STARJOGJA.COM, Info – Pemimpin militer atau panglima Myanmar mendeklarasikan dirinya sebagai perdana menteri dan akan memimpin negara di bawah keadaan darurat sampai pemilihan umum diadakan dalam waktu dua tahun. Pengumuman itu merupakan perubahan dari pernyataan ketika militer menggulingkan Aung San Suu Kyi enam bulan lalu yang menyatakan akan segera menyerahkan kekuasaan dan menggelar pemilu.
“Kita harus menciptakan kondisi untuk mengadakan pemilihan umum multipartai yang bebas dan adil,” kata Jenderal Min Aung Hlaing dalam pidato yang direkam di televisi tadi malam seperti dikutip TheGuardian.com, Senin (2/8/2021).

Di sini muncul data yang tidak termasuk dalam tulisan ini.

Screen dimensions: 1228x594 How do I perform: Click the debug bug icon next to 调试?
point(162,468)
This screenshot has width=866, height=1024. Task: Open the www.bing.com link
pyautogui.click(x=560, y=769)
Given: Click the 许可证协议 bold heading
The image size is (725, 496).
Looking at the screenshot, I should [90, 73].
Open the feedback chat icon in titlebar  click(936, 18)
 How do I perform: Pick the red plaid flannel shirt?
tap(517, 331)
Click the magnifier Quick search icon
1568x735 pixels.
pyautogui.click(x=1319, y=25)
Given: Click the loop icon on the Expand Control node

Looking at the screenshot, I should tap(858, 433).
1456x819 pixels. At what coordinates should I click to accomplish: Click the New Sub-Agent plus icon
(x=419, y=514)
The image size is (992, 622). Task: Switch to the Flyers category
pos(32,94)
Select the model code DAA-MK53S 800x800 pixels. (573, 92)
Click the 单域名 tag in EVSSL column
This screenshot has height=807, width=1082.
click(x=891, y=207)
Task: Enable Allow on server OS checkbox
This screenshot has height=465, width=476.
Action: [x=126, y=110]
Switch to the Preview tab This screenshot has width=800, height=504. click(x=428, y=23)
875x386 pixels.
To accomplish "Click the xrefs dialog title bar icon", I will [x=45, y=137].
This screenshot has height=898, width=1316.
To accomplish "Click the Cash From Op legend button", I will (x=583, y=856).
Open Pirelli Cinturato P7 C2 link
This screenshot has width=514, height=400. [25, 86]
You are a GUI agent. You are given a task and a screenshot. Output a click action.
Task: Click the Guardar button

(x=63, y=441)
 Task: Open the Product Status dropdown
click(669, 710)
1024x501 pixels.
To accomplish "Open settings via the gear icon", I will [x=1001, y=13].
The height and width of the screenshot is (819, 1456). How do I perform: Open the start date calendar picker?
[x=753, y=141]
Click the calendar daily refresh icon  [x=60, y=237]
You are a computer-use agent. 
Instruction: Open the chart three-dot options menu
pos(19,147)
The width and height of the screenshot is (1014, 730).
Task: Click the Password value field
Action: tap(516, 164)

Dia mengatakan persiapan harus dilakukan dan dirinya berjanji untuk menjamin keberhasilan pemilihan umum multipartai. Dia mengatakan keadaan darurat militer akan mencapai tujuannya pada Agustus 2023. Dalam pengumuman terpisah, pemerintah militer menyebut dirinya “pemerintah sementara” dan Min Aung Hlaing sebagai perdana menteri. Pengumuman jenderal itu akan menempatkan Myanmar dalam cengkeraman militer selama hampir dua setengah tahun, bukan satu tahun pertama sebagaimana diumumkan junta beberapa hari setelah kudeta.
Baca Juga : Indonesia Desak Militer Myanmar Soal Penangkapan Aung San Suu Kyi
Keadaan darurat diumumkan ketika pasukan bergerak melawan pemerintah terpilih Aung San Suu Kyi pada 1 Februari, sebuah langkah yang menurut para jenderal diizinkan berdasarkan konstitusi 2008 yang dibuat oleh militer. Militer mengklaim kemenangan pemilu itu dicapai melalui penipuan pemilih besar-besaran, tetapi tidak memberikan bukti yang kredibel.
Pemerintah militer secara resmi membatalkan hasil pemilihan Selasa lalu dan menunjuk komisi pemilihan baru untuk memimpin pemilihan umum. Pengambilalihan militer itu disambut dengan protes publik besar-besaran, yang mengakibatkan tindakan keras mematikan oleh pasukan keamanan yang secara rutin menembakkan peluru tajam ke kerumunan.
Hingga kemarin sedikitnya 939 orang telah dibunuh oleh pihak berwenang sejak 1 Februari, menurut penghitungan yang disimpan oleh Asosiasi Bantuan independen untuk Tahanan Politik. Korban juga meningkat di kalangan militer dan polisi ketika perlawanan bersenjata tumbuh di daerah perkotaan dan pedesaan. Sementara itu, Human Rights Watch mengatakan militer telah melakukan banyak pelanggaran terhadap warga sipil dan kejahatan terhadap kemanusiaan sejak kudeta.
“Kami telah melihat tindakan keras yang meluas di seluruh negeri yang tampak terkoordinasi dan sistematis,” kata Manny Maung, peneliti Myanmar untuk Human Rights Watch.